• **EXERCISE**:
Return every entry exactly as written, with the pictures removed.

┄┄┄┄┄┄┄┄┄┄

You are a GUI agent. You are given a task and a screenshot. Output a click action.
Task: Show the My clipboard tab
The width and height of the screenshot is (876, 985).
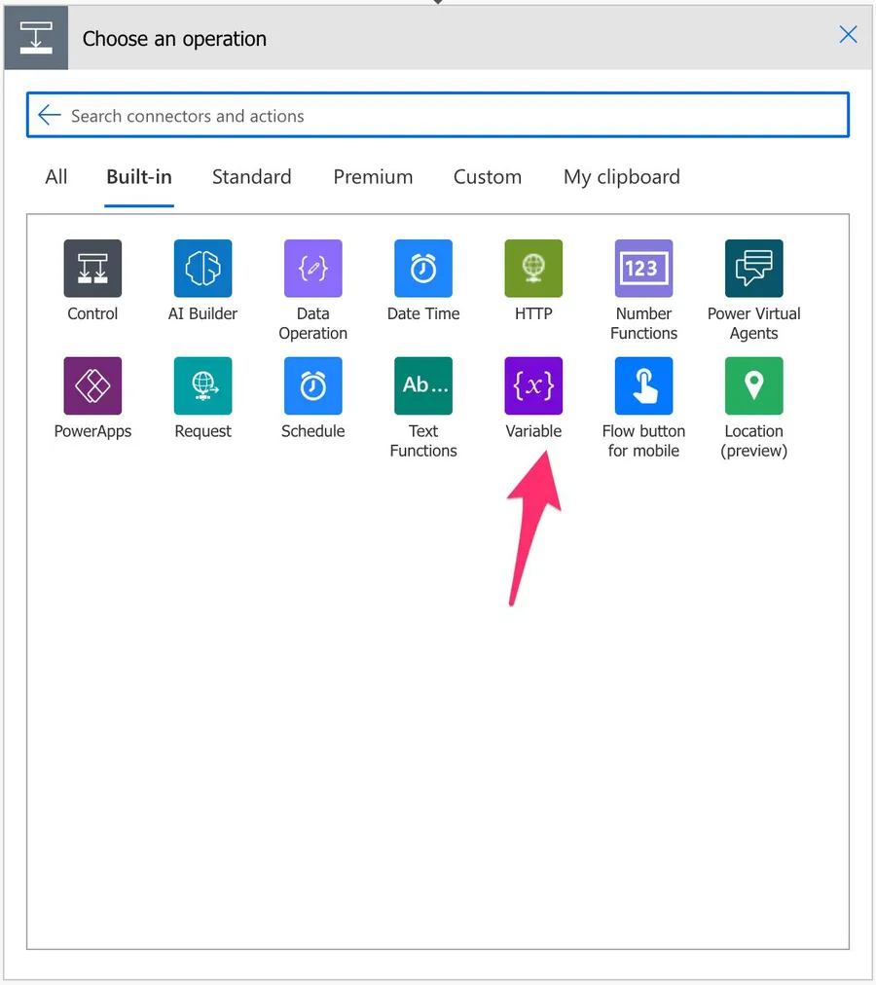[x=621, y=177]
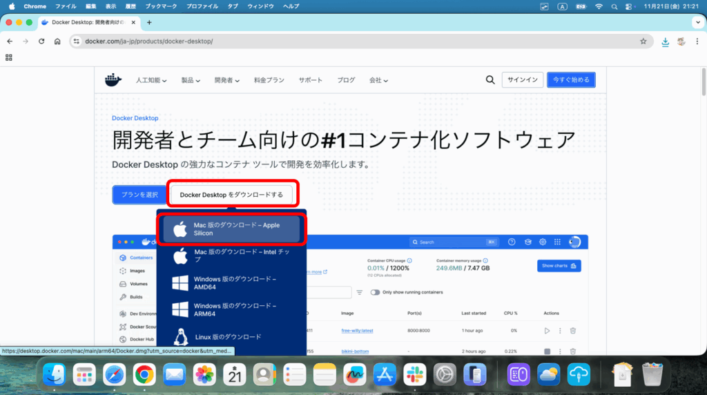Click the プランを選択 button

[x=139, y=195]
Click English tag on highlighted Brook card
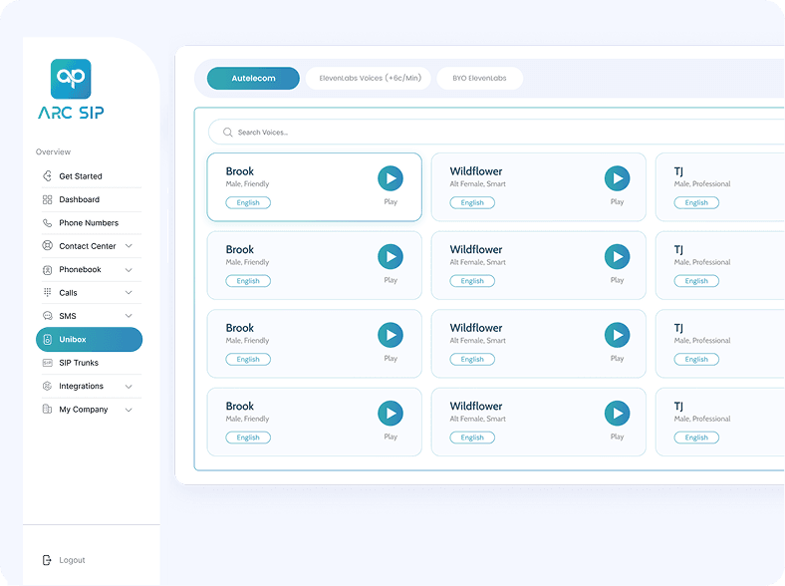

┄┄┄┄┄┄┄┄┄┄

• **EXERCISE SOLUTION**:
You are a GUI agent. You are given a task and a screenshot. Output a click action.
Task: Show the My clipboard tab
The width and height of the screenshot is (876, 985).
[x=621, y=177]
Click the プランを選択 button

[x=139, y=195]
Click English tag on highlighted Brook card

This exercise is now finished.